I have had two 'formal meetings' re absences due to meeting extended trigger points (extended due to disability) and on both of those occasions, no further action as they are happy that I am doing all I can to be at work. My HR Manager has even asked for it to be minuted that she has been impressed with how I have conducted myself over the last few months. She and I have known each other in HR matters for many years, and she has a pretty good judge of me, which is not someone who takes the piss, and not someone who likes others (managers) to do so either.

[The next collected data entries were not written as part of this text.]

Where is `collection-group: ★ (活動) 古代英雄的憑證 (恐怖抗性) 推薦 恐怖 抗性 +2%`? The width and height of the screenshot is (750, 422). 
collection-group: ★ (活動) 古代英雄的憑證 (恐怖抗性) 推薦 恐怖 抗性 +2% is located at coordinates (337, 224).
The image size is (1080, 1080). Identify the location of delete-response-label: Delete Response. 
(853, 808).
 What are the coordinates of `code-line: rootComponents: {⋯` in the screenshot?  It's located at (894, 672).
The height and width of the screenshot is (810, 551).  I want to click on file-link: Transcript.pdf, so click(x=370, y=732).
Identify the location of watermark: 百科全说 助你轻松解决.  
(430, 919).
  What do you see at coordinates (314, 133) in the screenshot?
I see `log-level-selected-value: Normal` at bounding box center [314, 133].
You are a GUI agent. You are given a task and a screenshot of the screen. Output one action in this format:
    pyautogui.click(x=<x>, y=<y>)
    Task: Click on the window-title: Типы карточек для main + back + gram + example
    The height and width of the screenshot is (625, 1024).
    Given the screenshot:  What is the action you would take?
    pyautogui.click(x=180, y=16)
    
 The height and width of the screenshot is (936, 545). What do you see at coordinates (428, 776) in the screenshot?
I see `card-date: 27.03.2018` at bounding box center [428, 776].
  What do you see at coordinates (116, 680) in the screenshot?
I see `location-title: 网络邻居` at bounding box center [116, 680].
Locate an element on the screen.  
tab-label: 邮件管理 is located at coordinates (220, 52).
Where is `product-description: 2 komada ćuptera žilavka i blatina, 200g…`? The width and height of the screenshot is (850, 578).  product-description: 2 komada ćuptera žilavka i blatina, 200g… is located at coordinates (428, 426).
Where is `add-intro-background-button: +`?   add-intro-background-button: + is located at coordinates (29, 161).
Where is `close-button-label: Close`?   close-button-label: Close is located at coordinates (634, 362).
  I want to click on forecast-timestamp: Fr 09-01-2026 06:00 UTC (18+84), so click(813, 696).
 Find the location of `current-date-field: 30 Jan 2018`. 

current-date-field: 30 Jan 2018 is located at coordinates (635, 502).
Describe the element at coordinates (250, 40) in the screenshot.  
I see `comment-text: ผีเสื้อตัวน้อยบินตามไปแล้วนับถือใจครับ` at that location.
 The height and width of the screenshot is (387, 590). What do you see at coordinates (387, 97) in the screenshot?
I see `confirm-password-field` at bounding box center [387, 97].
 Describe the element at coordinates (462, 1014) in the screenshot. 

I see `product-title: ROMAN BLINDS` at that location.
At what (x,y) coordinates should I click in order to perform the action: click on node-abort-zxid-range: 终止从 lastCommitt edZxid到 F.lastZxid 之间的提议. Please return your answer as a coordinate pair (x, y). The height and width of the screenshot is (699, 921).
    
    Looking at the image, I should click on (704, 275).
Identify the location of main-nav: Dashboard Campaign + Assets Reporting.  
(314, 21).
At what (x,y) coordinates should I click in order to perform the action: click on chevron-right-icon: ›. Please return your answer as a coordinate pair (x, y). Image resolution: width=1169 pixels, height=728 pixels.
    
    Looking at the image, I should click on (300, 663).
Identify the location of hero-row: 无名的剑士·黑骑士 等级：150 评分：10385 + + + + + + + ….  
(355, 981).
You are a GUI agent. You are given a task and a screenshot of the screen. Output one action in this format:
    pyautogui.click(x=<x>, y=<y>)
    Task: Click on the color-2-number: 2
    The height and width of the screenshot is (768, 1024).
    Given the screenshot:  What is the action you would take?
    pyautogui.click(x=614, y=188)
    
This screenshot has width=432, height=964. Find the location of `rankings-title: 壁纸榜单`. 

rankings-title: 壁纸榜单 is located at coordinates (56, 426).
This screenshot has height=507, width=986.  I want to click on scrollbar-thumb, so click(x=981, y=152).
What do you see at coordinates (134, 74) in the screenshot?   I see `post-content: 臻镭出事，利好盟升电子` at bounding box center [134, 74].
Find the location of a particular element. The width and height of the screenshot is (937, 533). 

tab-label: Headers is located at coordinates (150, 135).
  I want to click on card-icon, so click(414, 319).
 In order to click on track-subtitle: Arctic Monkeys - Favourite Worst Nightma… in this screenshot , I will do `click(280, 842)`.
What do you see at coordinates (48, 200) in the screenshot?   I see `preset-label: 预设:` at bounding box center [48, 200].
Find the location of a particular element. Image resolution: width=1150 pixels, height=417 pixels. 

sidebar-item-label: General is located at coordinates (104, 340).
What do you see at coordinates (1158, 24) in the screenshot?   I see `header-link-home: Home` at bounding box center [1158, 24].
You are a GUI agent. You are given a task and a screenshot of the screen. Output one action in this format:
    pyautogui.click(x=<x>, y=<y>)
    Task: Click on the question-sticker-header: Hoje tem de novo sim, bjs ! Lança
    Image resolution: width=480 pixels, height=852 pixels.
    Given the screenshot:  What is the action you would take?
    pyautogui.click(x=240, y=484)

PavlovtheCat Wed 26-Jun-13 12:15:40

lady and I'm not sure coming to my house would prove either way if I am fit to work anyway. If you saw me now (well, not right now, I am in bed on the laptop wink) but if I were up and dressed, it would be easy to think I was fine to work, as I look well, I am walking, and reasonably mobile with my steps. So, all they would see is me perched on a chair looking well. And I really do, especially compared to how I looked prior to surgery - in constant pain which contorted my general facial features, on high levels of pain meds, walking with a stick, fed up at the constance of it all. Now, I look in much less pain, not walking with a stick, on slightly less pain meds, feel happy as I now potentially have my life back. That doesn't mean I am fit to work now. I can't twist, bend, lift, bear weight of any kind other than a drink, can't drive, sit for long periods, stand for long periods, and can't function without meds.

They would be able to see all that when I walk without limping and screwing my face up in pain toward them in a coffee shop, still won't make me fit for work.